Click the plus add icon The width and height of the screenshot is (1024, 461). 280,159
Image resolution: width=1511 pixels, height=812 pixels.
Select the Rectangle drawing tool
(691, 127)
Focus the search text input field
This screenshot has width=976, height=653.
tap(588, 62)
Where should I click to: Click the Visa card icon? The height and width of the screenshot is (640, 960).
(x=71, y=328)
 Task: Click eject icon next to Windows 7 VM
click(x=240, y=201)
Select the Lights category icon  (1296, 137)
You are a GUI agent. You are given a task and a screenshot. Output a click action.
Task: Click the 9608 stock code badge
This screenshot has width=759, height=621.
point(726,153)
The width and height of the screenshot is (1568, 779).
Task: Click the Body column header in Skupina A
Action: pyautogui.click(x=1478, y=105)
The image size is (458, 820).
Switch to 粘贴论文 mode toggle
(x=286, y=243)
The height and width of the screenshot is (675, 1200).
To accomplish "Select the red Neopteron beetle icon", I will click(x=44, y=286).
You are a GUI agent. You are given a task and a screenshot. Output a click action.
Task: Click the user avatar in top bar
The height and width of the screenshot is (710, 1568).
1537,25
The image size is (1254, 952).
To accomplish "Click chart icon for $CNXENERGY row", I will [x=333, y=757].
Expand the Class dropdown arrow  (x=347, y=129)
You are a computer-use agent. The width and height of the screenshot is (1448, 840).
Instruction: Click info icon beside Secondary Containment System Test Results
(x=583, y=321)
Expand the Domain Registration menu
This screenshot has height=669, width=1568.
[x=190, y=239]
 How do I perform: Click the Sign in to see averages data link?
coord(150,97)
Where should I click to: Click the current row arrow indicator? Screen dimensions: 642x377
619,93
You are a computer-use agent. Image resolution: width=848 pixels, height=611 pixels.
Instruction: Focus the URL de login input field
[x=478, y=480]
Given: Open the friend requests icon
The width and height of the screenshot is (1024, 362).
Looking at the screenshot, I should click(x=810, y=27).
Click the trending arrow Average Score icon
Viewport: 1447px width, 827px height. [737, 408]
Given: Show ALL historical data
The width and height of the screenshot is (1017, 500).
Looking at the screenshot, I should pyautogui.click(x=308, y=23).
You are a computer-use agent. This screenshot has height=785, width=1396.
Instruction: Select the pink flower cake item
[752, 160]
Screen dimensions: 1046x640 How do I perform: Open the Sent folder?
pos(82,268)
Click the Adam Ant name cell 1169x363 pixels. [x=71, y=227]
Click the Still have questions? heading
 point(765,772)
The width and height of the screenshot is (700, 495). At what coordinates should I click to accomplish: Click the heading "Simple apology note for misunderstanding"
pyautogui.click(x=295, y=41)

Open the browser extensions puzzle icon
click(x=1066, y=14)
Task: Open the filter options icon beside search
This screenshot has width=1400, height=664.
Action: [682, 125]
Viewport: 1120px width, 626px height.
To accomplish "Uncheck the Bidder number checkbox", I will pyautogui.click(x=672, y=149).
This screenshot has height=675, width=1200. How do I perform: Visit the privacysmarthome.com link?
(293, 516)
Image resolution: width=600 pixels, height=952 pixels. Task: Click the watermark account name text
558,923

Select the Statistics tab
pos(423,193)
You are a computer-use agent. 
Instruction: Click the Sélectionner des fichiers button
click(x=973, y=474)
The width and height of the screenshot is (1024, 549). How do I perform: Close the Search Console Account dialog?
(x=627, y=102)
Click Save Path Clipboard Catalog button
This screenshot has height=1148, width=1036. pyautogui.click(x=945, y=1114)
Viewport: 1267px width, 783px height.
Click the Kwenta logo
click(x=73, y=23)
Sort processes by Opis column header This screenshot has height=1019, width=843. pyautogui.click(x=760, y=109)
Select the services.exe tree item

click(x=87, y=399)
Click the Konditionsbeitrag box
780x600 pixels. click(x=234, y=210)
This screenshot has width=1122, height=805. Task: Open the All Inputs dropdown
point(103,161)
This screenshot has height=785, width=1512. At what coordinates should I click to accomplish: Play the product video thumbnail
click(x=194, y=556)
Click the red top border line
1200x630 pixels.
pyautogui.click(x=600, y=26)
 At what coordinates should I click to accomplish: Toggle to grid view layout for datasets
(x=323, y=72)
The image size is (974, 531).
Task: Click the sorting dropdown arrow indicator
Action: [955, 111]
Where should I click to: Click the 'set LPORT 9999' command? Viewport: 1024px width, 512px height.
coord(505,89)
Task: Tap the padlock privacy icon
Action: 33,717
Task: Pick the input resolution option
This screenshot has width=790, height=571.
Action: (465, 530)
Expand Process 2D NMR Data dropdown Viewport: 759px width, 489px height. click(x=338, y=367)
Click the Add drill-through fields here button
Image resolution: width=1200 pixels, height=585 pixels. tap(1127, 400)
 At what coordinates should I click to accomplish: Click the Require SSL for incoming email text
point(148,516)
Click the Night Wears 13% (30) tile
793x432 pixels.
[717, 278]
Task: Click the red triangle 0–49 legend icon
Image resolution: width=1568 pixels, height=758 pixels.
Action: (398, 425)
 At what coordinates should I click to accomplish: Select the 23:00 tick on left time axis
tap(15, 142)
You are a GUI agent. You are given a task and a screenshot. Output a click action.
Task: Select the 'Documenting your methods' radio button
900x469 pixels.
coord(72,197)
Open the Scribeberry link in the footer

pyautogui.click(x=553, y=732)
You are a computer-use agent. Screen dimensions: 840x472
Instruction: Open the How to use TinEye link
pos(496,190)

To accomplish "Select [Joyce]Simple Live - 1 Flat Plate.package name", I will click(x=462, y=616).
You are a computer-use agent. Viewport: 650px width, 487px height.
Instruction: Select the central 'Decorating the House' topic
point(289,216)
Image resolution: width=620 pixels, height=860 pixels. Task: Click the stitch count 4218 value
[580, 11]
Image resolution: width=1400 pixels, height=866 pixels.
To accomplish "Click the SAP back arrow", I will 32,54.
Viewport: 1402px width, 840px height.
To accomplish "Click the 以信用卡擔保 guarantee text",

------------

> _What to work on_: Copy out the whole listing exactly.

> _Your response_:
Click the plus add icon The width and height of the screenshot is (1024, 461). 280,159
Image resolution: width=1511 pixels, height=812 pixels.
Select the Rectangle drawing tool
(691, 127)
Focus the search text input field
This screenshot has width=976, height=653.
tap(588, 62)
Where should I click to: Click the Visa card icon? The height and width of the screenshot is (640, 960).
(x=71, y=328)
 Task: Click eject icon next to Windows 7 VM
click(x=240, y=201)
Select the Lights category icon  (1296, 137)
You are a GUI agent. You are given a task and a screenshot. Output a click action.
Task: Click the 9608 stock code badge
This screenshot has width=759, height=621.
point(726,153)
The width and height of the screenshot is (1568, 779).
Task: Click the Body column header in Skupina A
Action: pyautogui.click(x=1478, y=105)
The image size is (458, 820).
Switch to 粘贴论文 mode toggle
(x=286, y=243)
The height and width of the screenshot is (675, 1200).
To accomplish "Select the red Neopteron beetle icon", I will click(x=44, y=286).
You are a GUI agent. You are given a task and a screenshot. Output a click action.
Task: Click the user avatar in top bar
The height and width of the screenshot is (710, 1568).
1537,25
The image size is (1254, 952).
To accomplish "Click chart icon for $CNXENERGY row", I will [x=333, y=757].
Expand the Class dropdown arrow  (x=347, y=129)
You are a computer-use agent. The width and height of the screenshot is (1448, 840).
Instruction: Click info icon beside Secondary Containment System Test Results
(x=583, y=321)
Expand the Domain Registration menu
This screenshot has height=669, width=1568.
[x=190, y=239]
 How do I perform: Click the Sign in to see averages data link?
coord(150,97)
Where should I click to: Click the current row arrow indicator? Screen dimensions: 642x377
619,93
You are a computer-use agent. Image resolution: width=848 pixels, height=611 pixels.
Instruction: Focus the URL de login input field
[x=478, y=480]
Given: Open the friend requests icon
The width and height of the screenshot is (1024, 362).
Looking at the screenshot, I should click(x=810, y=27).
Click the trending arrow Average Score icon
Viewport: 1447px width, 827px height. [737, 408]
Given: Show ALL historical data
The width and height of the screenshot is (1017, 500).
Looking at the screenshot, I should pyautogui.click(x=308, y=23).
You are a computer-use agent. This screenshot has height=785, width=1396.
Instruction: Select the pink flower cake item
[752, 160]
Screen dimensions: 1046x640 How do I perform: Open the Sent folder?
pos(82,268)
Click the Adam Ant name cell 1169x363 pixels. [x=71, y=227]
Click the Still have questions? heading
 point(765,772)
The width and height of the screenshot is (700, 495). At what coordinates should I click to accomplish: Click the heading "Simple apology note for misunderstanding"
pyautogui.click(x=295, y=41)

Open the browser extensions puzzle icon
click(x=1066, y=14)
Task: Open the filter options icon beside search
This screenshot has width=1400, height=664.
Action: [682, 125]
Viewport: 1120px width, 626px height.
To accomplish "Uncheck the Bidder number checkbox", I will pyautogui.click(x=672, y=149).
This screenshot has height=675, width=1200. How do I perform: Visit the privacysmarthome.com link?
(293, 516)
Image resolution: width=600 pixels, height=952 pixels. Task: Click the watermark account name text
558,923

Select the Statistics tab
pos(423,193)
You are a computer-use agent. 
Instruction: Click the Sélectionner des fichiers button
click(x=973, y=474)
The width and height of the screenshot is (1024, 549). How do I perform: Close the Search Console Account dialog?
(x=627, y=102)
Click Save Path Clipboard Catalog button
This screenshot has height=1148, width=1036. pyautogui.click(x=945, y=1114)
Viewport: 1267px width, 783px height.
Click the Kwenta logo
click(x=73, y=23)
Sort processes by Opis column header This screenshot has height=1019, width=843. pyautogui.click(x=760, y=109)
Select the services.exe tree item

click(x=87, y=399)
Click the Konditionsbeitrag box
780x600 pixels. click(x=234, y=210)
This screenshot has width=1122, height=805. Task: Open the All Inputs dropdown
point(103,161)
This screenshot has height=785, width=1512. At what coordinates should I click to accomplish: Play the product video thumbnail
click(x=194, y=556)
Click the red top border line
1200x630 pixels.
pyautogui.click(x=600, y=26)
 At what coordinates should I click to accomplish: Toggle to grid view layout for datasets
(x=323, y=72)
The image size is (974, 531).
Task: Click the sorting dropdown arrow indicator
Action: [955, 111]
Where should I click to: Click the 'set LPORT 9999' command? Viewport: 1024px width, 512px height.
coord(505,89)
Task: Tap the padlock privacy icon
Action: 33,717
Task: Pick the input resolution option
This screenshot has width=790, height=571.
Action: (465, 530)
Expand Process 2D NMR Data dropdown Viewport: 759px width, 489px height. click(x=338, y=367)
Click the Add drill-through fields here button
Image resolution: width=1200 pixels, height=585 pixels. tap(1127, 400)
 At what coordinates should I click to accomplish: Click the Require SSL for incoming email text
point(148,516)
Click the Night Wears 13% (30) tile
793x432 pixels.
[717, 278]
Task: Click the red triangle 0–49 legend icon
Image resolution: width=1568 pixels, height=758 pixels.
Action: (398, 425)
 At what coordinates should I click to accomplish: Select the 23:00 tick on left time axis
tap(15, 142)
You are a GUI agent. You are given a task and a screenshot. Output a click action.
Task: Select the 'Documenting your methods' radio button
900x469 pixels.
coord(72,197)
Open the Scribeberry link in the footer

pyautogui.click(x=553, y=732)
You are a computer-use agent. Screen dimensions: 840x472
Instruction: Open the How to use TinEye link
pos(496,190)

To accomplish "Select [Joyce]Simple Live - 1 Flat Plate.package name", I will click(x=462, y=616).
You are a computer-use agent. Viewport: 650px width, 487px height.
Instruction: Select the central 'Decorating the House' topic
point(289,216)
Image resolution: width=620 pixels, height=860 pixels. Task: Click the stitch count 4218 value
[580, 11]
Image resolution: width=1400 pixels, height=866 pixels.
To accomplish "Click the SAP back arrow", I will 32,54.
Viewport: 1402px width, 840px height.
To accomplish "Click the 以信用卡擔保 guarantee text",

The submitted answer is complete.